The Department of Telecommunications (DoT), bombarded with several hundred applications for the new Unified Access Services (UAS) licences, has formed two committees to find out the actual backers of the applications and formulate screening guidelines to sift out non-serious applicants.
The DoT, sources said, doubted that a number of applicants were “non-serious” players acting as fronts for some other interested groups, because of which the committees had been formed.
The winners of the UAS licences would be able to offer telecom services in the circles they get their licences for.

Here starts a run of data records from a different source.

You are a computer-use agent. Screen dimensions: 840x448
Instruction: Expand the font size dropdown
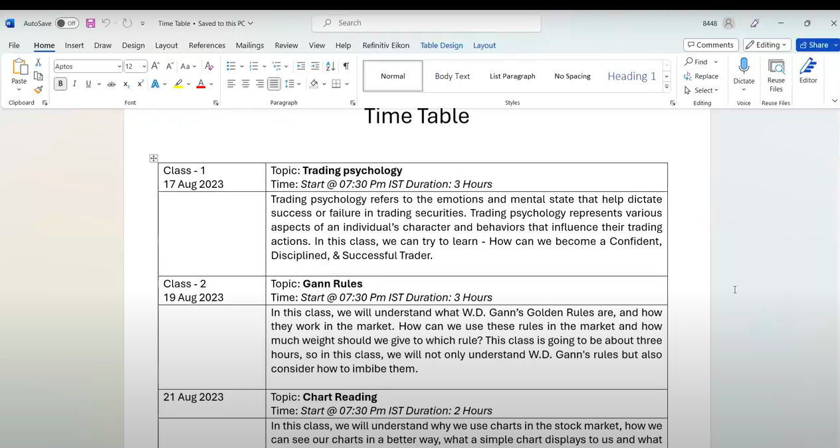(x=144, y=66)
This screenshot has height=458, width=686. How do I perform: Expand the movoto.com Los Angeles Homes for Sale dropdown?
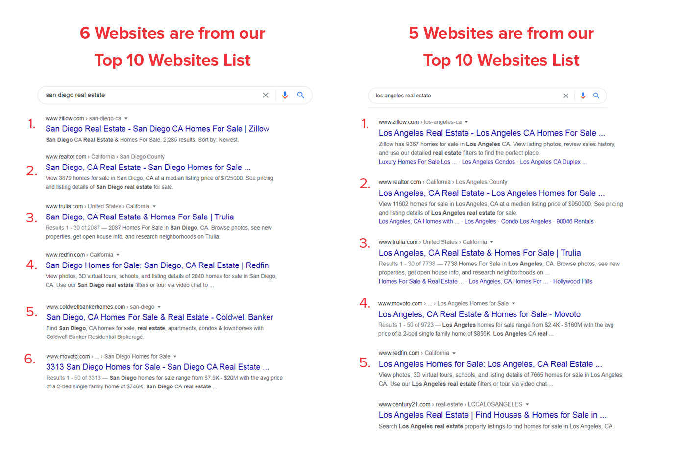pos(514,303)
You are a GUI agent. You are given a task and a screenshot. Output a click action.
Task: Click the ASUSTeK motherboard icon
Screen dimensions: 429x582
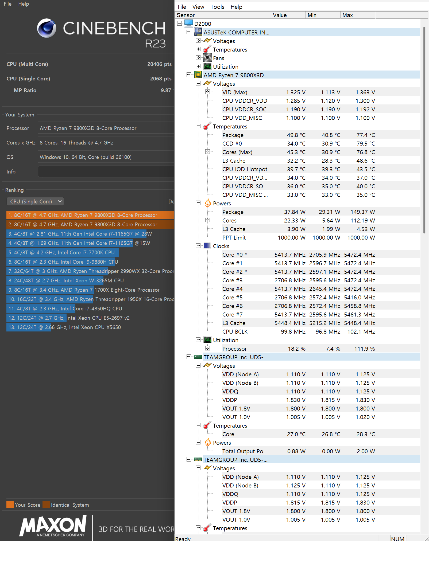click(x=198, y=32)
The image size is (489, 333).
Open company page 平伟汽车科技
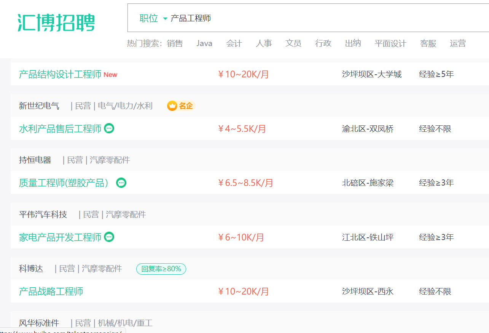(43, 215)
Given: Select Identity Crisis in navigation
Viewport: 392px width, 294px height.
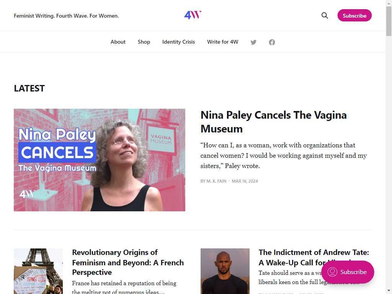Looking at the screenshot, I should (178, 42).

Describing the rush to file applications for the UAS licences as maddening, the sources said there was a need to “establish” the real identities of the promoters and shareholders of the new applications. The barrage of applications came even as the Cellular Operators’ Association of India (COAI), the representative body of existing service providers, has demanded that the GSM operators already providing service should be first provided additional spectrum.
The DoT believes that many of the applications might have been filed by interested parties wanting to corner some of the scarce spectrum and then try to sell them off at a premium to needy operators.
COAI already has expressed doubt about the real intentions of many of the applicants.
While no formal list of applicants is available, among those who are believed to have applied for UAS applications are global giant AT&T, real estate companies DLF, Omaxe, Parsvanath, BPTP and Ansals, steel majors Ispat Group, Hinduja TMT and Jindal Steel, the Dalmia group, the Sterlite group, and IT companies Sify, Moser Baer, BPL, Tulip and e-network Solutions.
Some of these companies have confirmed that they had applied, while others have not. Monday was the last date for submitting applications.
AT&T, meanwhile, has announced that it would partner with Mahindra Telecommunications, a subsidiary of the Mahindra group, for its mobile venture.